CF1325C Ehab and Path-etic MEXs 题解
题目链接:CF1325C Ehab and Path-etic MEXs
题意:
给定一个 \(n\) 个节点 \(n-1\) 条边的树
要求给边重新标注边权
分别为 \(0,1,2...n-2\) 。
然后使得树上任意两点 \(u,v\) 的 \(\mathrm{MEX}(u,v)\) 的最大值最小。
\(\mathrm{MEX}(u,v)\) 是 \(u\) 到 \(v\) 的简单路径没有出现的自然数中最小的数。
输入格式:
The first line contains the integer \(n (2 \le n \le 10^5)\) — the number of nodes in the tree.
Each of the next \(n-1\) lines contains two space-separated integers \(u\) and \(v\) \(( 1 \le u,v \le n )\) that mean there's an edge between nodes \(u\) and \(v\) . It's guaranteed that the given graph is a tree.
输出格式:
Output \(n-1\) integers. The \(i^{th}\) of them will be the number written on the \(i^{th}\) edge (in the input order).

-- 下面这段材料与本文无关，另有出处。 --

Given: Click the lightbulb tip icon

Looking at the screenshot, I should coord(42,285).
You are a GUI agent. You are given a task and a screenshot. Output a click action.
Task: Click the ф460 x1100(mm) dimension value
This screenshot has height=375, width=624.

注意到无论怎么构造,\(0,1\) 总归在一条链上。
所以只要找到一个度数大于三的,把 \(0,1,2\) 放在分叉位置就好了
时间复杂度 \(\mathcal{O}(n)\)
代码:
#include <bits/stdc++.h>
using namespace std;
#define int long long
#define INF 0x3f3f3f3f3f3f3f3f
void up(int &x,int y) { x < y ? x = y : 0; }
void down(int &x,int y) { x > y ? x = y : 0; }
#define N ((int)(5e5+15))
vector<int> vec[N];
int n,pos=1,o,a[N],in[N];
void add(int u,int v) { vec[u].push_back(v); ++in[u]; }
signed main()
{
ios::sync_with_stdio(0);
cin.tie(0);cout.tie(0);
// freopen("check.in","r",stdin);
// freopen("check.out","w",stdout);
cin >> n;
for(int i=1,u,v; i<n; i++) { cin >> u >> v; add(u,i); add(v,i); }
int mx = *max_element(in, in + n);
if(mx < 3){ for(int i=0; i<n-1; i++) cout << i << '\n'; return 0; }
for(int i=1; i<=n; i++)
if(in[i] >= 3) { for(int j=0; j<3; j++) a[vec[i][j]] = ++o; break; }
for(int i=1; i<n; i++) if(!a[i]) a[i] = ++o;
for(int i=1; i<n; i++) cout << a[i] - 1 << '\n';
return 0;
}